The first step in developing a retirement plan is to envision your future self and gain clarity of your desires during this important period in your life. An understanding of your current income and expenses relative to your future plans, with adjustments for rising inflation, will illuminate how much money you will need yearly in order to sustain your retired lifestyle. A physician planning to retire to Manhattan’s Upper East Side and pursue his/her passion of private aviation will likely have different requirements than one hoping to settle down in Augusta, Georgia with a freelance writing hobby. This expected retirement income, along with your desired retirement age, will help create the ultimate financial goal at the culmination of your medical career. There are numerous retirement calculators available online, but a financial planner—preferably a fiduciary—may also be helpful in developing these goals.
Once you have a retirement goal in mind, then a savings plan can be generated.
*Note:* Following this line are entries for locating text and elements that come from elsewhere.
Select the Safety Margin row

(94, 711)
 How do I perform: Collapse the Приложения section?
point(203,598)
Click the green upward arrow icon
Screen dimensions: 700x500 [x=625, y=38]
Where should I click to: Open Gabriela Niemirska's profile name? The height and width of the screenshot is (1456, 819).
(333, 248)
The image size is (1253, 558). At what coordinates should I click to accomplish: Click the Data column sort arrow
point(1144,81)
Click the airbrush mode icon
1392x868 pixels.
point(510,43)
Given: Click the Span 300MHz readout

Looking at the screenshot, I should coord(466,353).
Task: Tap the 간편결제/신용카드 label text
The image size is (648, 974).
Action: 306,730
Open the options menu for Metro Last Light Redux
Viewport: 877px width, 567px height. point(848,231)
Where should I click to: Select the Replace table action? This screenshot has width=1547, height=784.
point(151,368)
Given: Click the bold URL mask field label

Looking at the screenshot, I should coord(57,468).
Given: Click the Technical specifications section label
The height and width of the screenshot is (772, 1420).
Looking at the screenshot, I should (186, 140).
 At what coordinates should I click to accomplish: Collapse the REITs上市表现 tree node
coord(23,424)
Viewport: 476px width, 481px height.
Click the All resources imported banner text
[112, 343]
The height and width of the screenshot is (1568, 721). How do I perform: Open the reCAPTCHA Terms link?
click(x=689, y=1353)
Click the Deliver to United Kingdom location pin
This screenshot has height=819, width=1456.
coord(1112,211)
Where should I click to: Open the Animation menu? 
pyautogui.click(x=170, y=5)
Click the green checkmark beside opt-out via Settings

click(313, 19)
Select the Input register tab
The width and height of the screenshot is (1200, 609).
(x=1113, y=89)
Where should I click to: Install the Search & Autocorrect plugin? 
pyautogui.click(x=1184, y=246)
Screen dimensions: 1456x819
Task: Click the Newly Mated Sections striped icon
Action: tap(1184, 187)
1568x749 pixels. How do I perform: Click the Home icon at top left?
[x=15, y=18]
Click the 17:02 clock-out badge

We’ve worked hard to achieve this high-stress but rewarding career, and with appropriate planning, you can and should be able to enjoy your current financial success while still saving for the future. With the power of compounding interest, the idealistic recommendation is to save as much as you can as soon as you can. It is recommended to save 15-25% of your gross income for retirement, but your current income, family circumstances and timelines should be accounted for when planning your savings rate.
There are multiple investment options to consider including IRAs, 401(k), 529 education funds, health savings accounts (HSAs) and others. Working with a fiduciary can help develop an organized investment strategy suited to your goals and situation. However, it is important to devote time to self-education on personal finance and retirement planning. A recent Emerging Leaders Nightcap on investing was quite popular, so look out for our future educational events from AOSSM!
It is important to regularly review your retirement goals, track your savings progress, and assess the performance of your investment portfolio. Uncontrollable events, like a global pandemic, may affect your income temporarily, or maybe your previous retirement plan isn’t appealing to you anymore. By keeping the goal in sight, you can adjust your savings rate or your investment mix to ensure success.
In The White Coat Investor, James Dahle, MD, distills the formula for an adequate retirement fund into four variables—your income, your savings rate, your rate of return on your saved money and the amount of time that you allow the money to compound1. By increasing your income, titrating your savings rate to your goals and current investment performance, and working with a fiduciary to assist in optimizing your portfolio, you can ensure that your future is secure when you are no longer working. Although you cannot travel back in time to start putting away money in your 20s and early 30s, you can start on your path to a comfortable retirement today.